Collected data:
BEGIN

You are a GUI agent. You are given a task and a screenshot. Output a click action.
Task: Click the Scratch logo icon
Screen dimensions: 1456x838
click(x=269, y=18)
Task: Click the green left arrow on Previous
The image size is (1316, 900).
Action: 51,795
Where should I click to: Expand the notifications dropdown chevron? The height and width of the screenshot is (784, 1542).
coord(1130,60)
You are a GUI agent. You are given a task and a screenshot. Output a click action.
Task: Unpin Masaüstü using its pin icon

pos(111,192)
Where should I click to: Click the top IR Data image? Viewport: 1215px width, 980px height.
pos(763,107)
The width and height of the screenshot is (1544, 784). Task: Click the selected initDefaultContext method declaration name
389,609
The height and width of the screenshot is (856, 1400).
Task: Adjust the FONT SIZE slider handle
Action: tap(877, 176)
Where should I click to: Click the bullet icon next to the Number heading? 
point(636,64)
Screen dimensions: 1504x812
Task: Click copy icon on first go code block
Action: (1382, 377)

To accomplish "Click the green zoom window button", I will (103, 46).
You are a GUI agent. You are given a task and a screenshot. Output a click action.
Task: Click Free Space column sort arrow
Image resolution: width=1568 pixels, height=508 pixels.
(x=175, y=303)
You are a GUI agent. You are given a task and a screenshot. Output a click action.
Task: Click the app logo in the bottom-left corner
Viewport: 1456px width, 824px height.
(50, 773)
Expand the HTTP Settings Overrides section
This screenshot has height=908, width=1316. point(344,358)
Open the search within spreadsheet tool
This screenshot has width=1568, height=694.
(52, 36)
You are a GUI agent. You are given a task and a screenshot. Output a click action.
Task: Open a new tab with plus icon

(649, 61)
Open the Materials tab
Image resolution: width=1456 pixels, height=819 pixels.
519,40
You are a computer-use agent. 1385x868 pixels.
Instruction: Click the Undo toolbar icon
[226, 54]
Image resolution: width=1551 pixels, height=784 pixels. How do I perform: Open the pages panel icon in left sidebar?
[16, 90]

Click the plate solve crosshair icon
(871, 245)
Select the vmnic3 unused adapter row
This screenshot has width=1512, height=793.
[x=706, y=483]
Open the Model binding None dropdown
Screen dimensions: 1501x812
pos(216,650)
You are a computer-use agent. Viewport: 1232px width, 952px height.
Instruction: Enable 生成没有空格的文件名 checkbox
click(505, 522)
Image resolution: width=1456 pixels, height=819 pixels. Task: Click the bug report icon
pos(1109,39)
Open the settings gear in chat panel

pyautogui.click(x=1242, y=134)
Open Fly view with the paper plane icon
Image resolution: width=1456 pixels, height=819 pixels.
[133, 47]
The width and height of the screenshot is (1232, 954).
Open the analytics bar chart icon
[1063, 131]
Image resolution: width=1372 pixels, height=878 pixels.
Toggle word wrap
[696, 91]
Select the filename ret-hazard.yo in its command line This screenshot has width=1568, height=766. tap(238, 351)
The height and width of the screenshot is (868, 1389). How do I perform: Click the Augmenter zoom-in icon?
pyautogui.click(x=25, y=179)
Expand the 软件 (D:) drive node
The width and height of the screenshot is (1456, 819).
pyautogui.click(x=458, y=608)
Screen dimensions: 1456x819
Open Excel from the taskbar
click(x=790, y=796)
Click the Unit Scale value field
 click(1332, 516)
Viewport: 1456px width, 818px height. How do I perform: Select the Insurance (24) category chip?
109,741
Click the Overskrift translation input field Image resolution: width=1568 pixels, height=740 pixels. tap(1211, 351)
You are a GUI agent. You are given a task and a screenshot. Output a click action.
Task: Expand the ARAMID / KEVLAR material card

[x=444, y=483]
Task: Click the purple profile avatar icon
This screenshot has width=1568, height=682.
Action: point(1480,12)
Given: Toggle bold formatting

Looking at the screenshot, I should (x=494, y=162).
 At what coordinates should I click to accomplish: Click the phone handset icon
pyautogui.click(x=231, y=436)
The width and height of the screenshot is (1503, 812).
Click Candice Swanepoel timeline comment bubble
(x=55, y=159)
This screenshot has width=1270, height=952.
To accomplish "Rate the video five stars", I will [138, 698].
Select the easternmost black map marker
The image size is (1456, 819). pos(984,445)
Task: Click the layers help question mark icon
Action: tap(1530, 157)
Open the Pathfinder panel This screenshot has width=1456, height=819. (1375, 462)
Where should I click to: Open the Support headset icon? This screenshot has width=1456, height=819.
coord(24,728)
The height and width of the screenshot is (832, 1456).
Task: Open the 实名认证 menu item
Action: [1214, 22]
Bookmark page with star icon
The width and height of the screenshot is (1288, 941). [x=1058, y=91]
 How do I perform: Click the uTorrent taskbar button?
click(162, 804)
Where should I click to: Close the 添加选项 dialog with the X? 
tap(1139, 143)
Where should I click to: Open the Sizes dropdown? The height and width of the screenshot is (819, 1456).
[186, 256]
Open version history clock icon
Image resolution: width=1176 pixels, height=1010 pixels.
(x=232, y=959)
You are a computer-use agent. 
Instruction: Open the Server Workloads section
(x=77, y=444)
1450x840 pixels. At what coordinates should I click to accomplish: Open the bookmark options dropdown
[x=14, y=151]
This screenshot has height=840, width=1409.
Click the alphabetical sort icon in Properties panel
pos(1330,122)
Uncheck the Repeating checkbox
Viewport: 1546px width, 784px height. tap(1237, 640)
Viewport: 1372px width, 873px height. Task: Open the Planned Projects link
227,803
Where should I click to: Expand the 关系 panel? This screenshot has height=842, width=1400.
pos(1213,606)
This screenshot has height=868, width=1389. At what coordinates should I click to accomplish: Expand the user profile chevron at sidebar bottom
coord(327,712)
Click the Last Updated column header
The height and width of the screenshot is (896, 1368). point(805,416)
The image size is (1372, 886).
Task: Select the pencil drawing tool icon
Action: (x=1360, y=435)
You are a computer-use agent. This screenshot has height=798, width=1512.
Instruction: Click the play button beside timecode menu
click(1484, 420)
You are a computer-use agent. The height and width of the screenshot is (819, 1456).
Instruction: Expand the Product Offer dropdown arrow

END

Work item
Return the total of lines in these records that hold "computer", without any other words.

Written answer
5